— Directions for this task —
Report each line from the records where the string "will" turns up.

BEGIN Provided records

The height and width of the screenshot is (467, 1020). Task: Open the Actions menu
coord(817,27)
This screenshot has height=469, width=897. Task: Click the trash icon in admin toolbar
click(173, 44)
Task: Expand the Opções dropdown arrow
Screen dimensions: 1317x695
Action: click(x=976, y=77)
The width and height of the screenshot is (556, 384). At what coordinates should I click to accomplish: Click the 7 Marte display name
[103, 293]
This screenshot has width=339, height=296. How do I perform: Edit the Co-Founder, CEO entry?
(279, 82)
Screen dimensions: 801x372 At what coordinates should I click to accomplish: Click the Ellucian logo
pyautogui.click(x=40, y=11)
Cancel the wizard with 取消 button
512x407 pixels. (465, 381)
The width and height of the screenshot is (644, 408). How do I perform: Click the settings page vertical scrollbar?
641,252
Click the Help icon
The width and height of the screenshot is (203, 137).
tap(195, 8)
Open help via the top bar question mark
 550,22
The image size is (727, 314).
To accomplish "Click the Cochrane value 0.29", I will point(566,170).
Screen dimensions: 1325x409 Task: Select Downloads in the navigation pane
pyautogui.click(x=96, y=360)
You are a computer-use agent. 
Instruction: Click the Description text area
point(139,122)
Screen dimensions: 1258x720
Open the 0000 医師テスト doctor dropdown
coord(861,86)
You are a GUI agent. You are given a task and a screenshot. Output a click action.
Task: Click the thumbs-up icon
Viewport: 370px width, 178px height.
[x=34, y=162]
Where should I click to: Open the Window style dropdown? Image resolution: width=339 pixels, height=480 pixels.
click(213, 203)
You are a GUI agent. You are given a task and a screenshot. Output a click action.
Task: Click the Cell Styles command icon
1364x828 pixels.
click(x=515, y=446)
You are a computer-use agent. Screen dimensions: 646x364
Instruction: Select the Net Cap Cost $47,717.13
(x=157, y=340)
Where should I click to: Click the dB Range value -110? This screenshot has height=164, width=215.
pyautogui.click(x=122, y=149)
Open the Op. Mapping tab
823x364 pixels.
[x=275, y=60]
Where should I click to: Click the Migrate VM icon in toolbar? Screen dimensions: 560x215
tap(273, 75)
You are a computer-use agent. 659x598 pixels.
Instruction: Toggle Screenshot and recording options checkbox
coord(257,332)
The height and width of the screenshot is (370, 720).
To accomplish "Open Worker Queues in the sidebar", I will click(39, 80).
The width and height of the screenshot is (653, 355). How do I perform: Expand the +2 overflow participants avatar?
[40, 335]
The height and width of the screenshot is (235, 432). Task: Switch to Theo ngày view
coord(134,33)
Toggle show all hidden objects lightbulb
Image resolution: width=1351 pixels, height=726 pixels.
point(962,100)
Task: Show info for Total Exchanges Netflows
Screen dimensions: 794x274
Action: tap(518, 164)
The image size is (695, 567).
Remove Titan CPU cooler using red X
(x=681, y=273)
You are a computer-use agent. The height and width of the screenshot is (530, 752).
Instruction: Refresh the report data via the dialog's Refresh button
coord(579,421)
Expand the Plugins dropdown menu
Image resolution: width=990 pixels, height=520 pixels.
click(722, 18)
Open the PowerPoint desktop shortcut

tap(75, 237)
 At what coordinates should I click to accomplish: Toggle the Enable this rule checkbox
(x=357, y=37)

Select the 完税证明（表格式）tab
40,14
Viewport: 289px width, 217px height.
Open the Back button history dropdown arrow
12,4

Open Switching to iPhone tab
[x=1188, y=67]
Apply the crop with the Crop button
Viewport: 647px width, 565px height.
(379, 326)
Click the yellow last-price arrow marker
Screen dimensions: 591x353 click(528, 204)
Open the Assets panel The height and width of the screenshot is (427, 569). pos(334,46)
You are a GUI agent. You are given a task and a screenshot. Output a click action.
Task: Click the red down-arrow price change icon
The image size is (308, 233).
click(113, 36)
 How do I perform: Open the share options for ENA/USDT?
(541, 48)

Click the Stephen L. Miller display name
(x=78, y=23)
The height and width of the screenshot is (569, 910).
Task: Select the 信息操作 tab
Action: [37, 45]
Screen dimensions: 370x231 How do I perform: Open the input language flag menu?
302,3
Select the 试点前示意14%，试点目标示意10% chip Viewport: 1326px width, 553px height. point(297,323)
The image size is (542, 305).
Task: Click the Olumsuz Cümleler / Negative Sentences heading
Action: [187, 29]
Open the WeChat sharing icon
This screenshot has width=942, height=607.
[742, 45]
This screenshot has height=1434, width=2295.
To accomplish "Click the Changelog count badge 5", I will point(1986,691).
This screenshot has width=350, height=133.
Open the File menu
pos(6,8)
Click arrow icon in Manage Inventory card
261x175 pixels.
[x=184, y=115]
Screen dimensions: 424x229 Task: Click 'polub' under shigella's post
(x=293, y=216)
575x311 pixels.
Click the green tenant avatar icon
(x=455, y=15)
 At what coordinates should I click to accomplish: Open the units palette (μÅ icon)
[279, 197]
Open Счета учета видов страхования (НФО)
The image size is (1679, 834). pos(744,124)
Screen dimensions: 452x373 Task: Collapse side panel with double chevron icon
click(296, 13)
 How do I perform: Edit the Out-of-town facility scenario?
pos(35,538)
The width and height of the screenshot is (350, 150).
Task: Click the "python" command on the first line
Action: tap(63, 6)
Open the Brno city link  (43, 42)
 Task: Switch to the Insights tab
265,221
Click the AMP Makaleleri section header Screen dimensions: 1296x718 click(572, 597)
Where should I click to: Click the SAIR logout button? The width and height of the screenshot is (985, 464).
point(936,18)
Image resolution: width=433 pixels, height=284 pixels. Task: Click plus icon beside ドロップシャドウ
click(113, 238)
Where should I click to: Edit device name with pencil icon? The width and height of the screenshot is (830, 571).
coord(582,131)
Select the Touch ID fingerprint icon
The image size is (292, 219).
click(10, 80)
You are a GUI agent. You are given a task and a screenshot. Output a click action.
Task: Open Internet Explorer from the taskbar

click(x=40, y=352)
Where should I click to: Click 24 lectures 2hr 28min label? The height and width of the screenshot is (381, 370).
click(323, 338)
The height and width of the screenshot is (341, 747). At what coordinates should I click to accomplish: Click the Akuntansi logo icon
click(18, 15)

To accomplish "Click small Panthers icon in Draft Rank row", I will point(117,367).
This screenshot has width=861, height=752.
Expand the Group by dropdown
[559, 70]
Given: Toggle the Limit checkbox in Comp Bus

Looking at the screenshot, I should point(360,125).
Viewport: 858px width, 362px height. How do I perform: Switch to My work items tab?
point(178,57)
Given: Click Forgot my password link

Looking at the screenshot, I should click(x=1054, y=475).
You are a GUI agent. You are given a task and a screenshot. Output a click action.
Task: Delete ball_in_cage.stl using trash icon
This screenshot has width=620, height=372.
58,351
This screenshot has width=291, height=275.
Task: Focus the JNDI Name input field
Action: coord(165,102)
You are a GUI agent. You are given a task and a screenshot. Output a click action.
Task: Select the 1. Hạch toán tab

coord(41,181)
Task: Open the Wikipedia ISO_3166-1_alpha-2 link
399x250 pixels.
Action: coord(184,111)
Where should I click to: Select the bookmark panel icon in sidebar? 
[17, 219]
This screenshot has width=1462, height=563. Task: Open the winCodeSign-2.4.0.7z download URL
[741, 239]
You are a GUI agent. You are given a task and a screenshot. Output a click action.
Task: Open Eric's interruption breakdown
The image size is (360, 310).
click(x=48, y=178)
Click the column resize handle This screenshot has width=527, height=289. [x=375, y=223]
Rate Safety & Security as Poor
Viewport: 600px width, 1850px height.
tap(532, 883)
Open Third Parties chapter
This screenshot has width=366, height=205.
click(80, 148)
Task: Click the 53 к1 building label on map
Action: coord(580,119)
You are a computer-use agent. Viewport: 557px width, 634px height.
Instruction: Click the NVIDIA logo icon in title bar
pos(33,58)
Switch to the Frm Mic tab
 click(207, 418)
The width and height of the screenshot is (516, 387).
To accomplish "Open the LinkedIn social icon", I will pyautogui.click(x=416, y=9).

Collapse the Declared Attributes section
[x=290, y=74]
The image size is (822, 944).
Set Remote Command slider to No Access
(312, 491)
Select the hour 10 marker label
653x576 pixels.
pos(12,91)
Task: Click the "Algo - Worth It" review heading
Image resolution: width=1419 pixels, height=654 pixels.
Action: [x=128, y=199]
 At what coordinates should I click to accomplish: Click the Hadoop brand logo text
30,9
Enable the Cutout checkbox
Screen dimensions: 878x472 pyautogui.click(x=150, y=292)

END Provided records

— Result of the task —
To accomplish "Click the Cochrane value 0.29", I will point(566,170).
To accomplish "Open Worker Queues in the sidebar", I will click(39, 80).
To accomplish "Click the Changelog count badge 5", I will point(1986,691).
To accomplish "Click small Panthers icon in Draft Rank row", I will point(117,367).
To accomplish "Open the LinkedIn social icon", I will pyautogui.click(x=416, y=9).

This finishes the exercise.